Biraz düşündü Süleyman, yan tarafına baktı, şehre inince işler bitmiş su kenarına gelmişlerdi, güneş bulutlardan kurtulmaya çalışıyor, ışığından kurtarabildiği kadarını ağaca ve suya gönderiyordu. Beyin sorduğu tam da karşısında denizin üstünde parıldayan şeydi de adı neydi, kırçıllaşmış sakalını sıvazladı.

-Heç bir şey demezler beyim.

-Ne demek demezler Süleyman?

-Demezler beyim duymuşluğum yoktur lakin...

-Allah Allah bunca zaman aklına gelmemiş mi kimsenin suya vuran güneşe isim vermek?

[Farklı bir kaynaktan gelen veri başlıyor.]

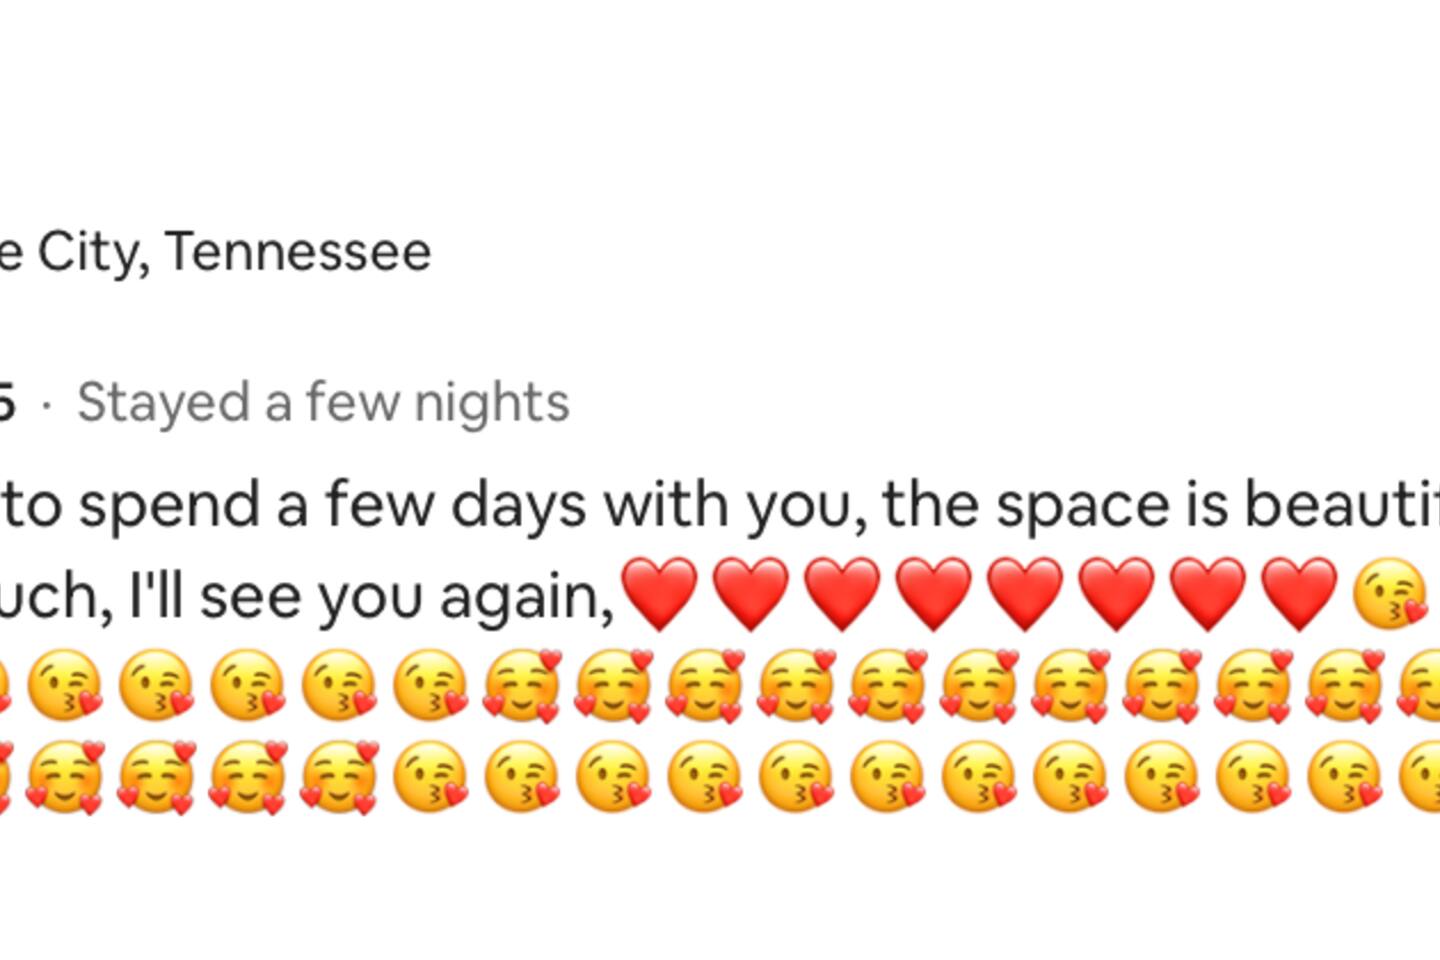Click the last red heart emoji
The image size is (1440, 960).
[x=1299, y=595]
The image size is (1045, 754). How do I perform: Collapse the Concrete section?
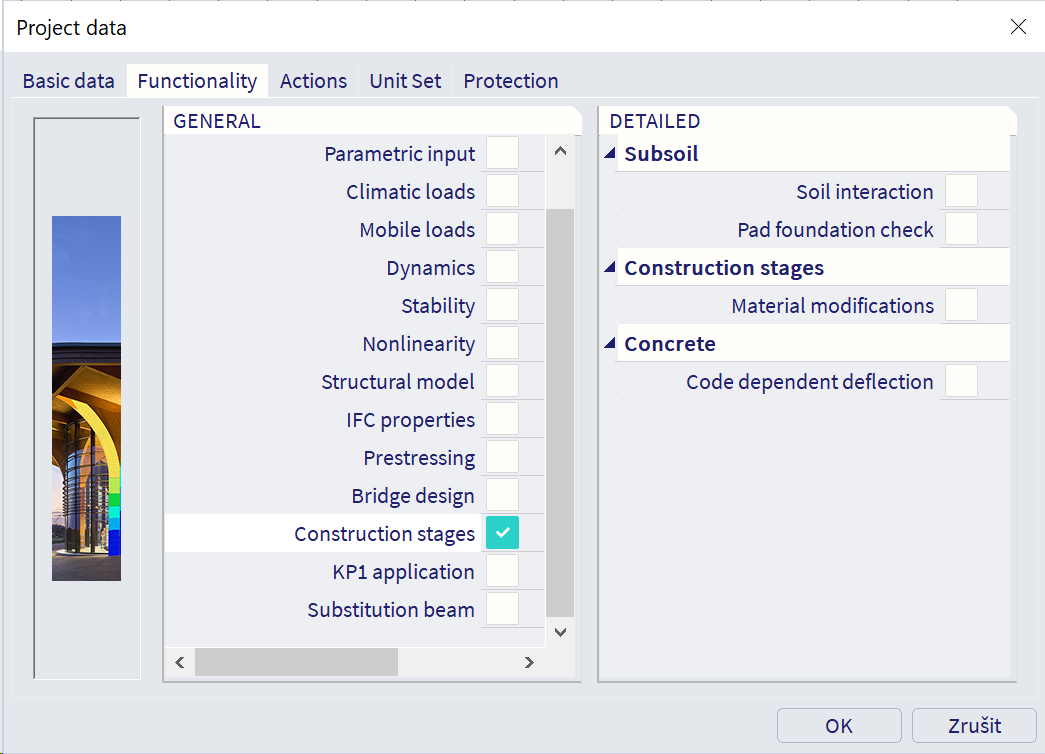609,341
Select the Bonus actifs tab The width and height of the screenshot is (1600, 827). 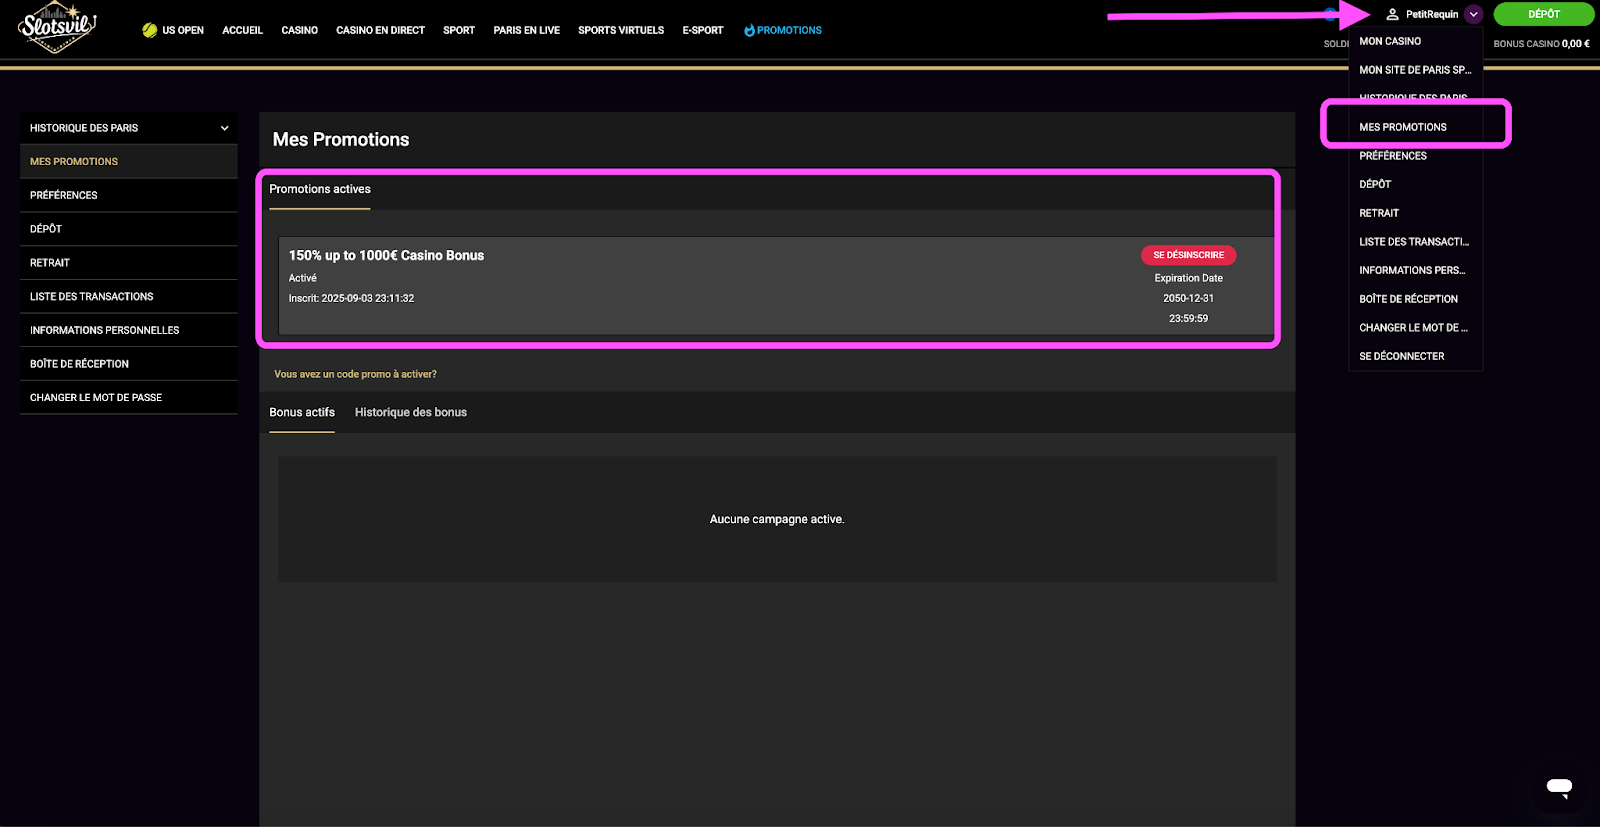coord(301,412)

-Gelmez beyim, niye gelsin ki muhtaçlığı yoktur insanın.

-Güneşe ihtiyacı olmaz mı insanın sen de amma ettin ha!

-İhtiyaç vardır beyim, lakin muhtaçlığı yoktur. Güneş her gece gittiği yerden geri gelir amma ay öyle mi kimi gün doğar kimi gün yarım doğar kimisi heç doğmaz. Sen çobanlık etmedin beyim, aysız gecede davar evinde sabah olmazdı eskiden o sebep ayın gönlü hoş tutulur ışığına bile türkü yakılır, büyük nimettir beyim. Ay olmadı mı musibet gelecek gibi olur adama köylük yerde.

-Ay tamam da sen yakamoza yakılan türküyü nereden bilirsin Süleyman, sen dağ Yörük'ü değil misin?

-Onu da ona muhtaç olan yakmıştır beyim, dedem rahmetli anlatırdı. Kıbrıs, İngiliz mülkü iken kaçakçılık edenler olurmuş buralarda, onlara lazım şeydir senin o dediğin.

-Yakamoz mu?

-He ya zaptiye peşinde ışık yakamazsın. Derya ortasında öyle bunalır ki adam, doğ ulan ay der, kurban olayım der. Doğmadı mı felaket. Ben eskilerin yalancısıyım beyim.

-Sen kaça kadar okudun Süleyman?

-Ortadan sonrasını kafam almadı.

-Felsefe okusaymışsın keşke senden çok güzel pozitivist olurmuş.

-Tövbe de beyim, ben Müslümanım.

-Dinine bir şey demedik be Süleyman, akım o akım.

-Aman beyim, benden uzak dursun. Ben ortayı zor bitirdim. Hem bir adam çok okudu mu çok düşündü mü gavurlaşır.

-Şimdi de müftü mü oldun, fetva mı verirsin Süleyman? Tövbe de milletin yarısını dinden çıkardın.

-Sofu Halil desin, beyim

-Sofuyu nereden kattın buraya?

-Ben onun yalancısıyım beyim, o desin tövbeyi.